Unless you have a viable (preferable proven) model that allows GitLab to hire developers and keep everything 100% open source, it seems to me this is the best and most balanced option. To the best of my knowledge, such a model doesn't really exist.

I continue to be surprised at the hesitancy (or even outright hostility) whenever someone tries to make an economically viable open source product, which usually involves things not being 100% open source because turns out, that's the only way to make things viable. "90% open source" is a hell of a lot better than 0% open source in my book.

1 comments

The oldest viable and proven business model where you can keep 100% open source, is to sell support contracts and warranties. This model is harder for your average SaaS company to pull off but provides much better ROI if you can actually do it.
It only works well if you have a decent amount of large enterprise customers (like RedHat); I don't think it will work out well for GitLab, which is mostly aimed at small-to-medium businesses. I don't think it's viable for most projects (otherwise they would be using it).

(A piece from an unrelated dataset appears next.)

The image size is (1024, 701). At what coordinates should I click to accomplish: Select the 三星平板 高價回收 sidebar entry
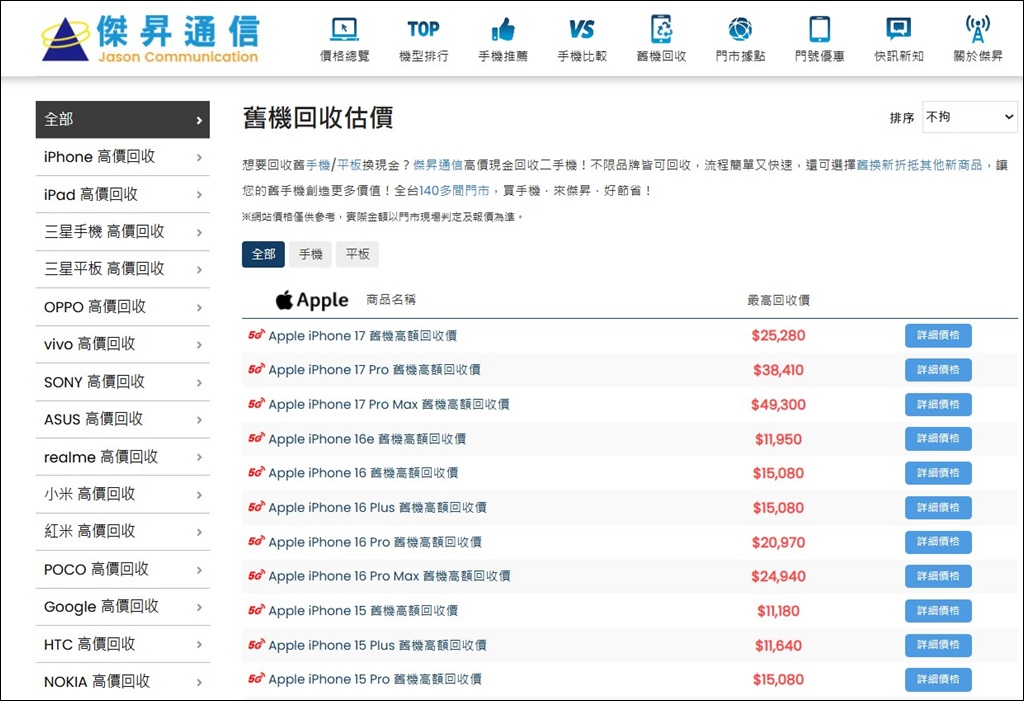(x=122, y=269)
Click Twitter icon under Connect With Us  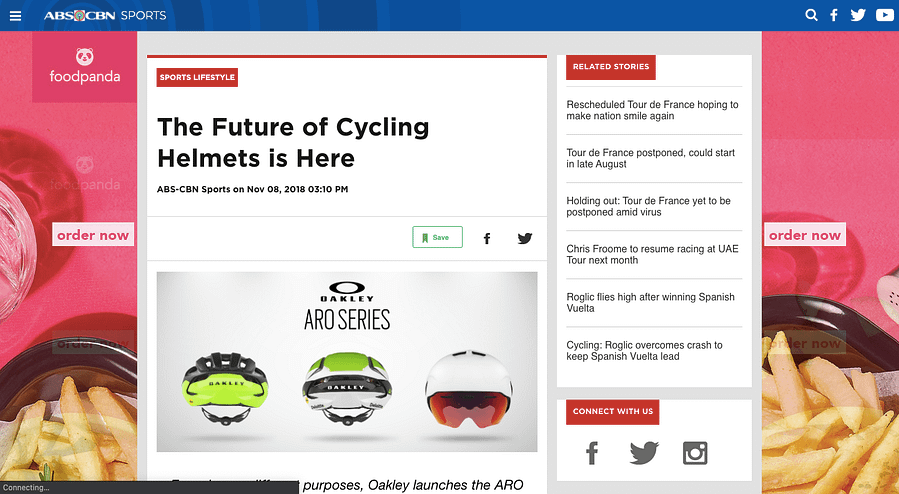[x=644, y=453]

Even if it is viable, you're usually leaving a lot of money on the table, and even Red Hat – the poster child of this model – does stuff like releasing updates to paying customers first.

You are always leaving money on the table. The choice of business model is only a decision of whose table you are going to leave it on. The downsides of the open core model have already been mentioned here. I am not suggesting that GitLab change their business model, I don't have any opinion about what they should do. But I will say that releasing updates to paying customers first is still consistent with being 100% open source, as long as those updates are still released to them under an open source license.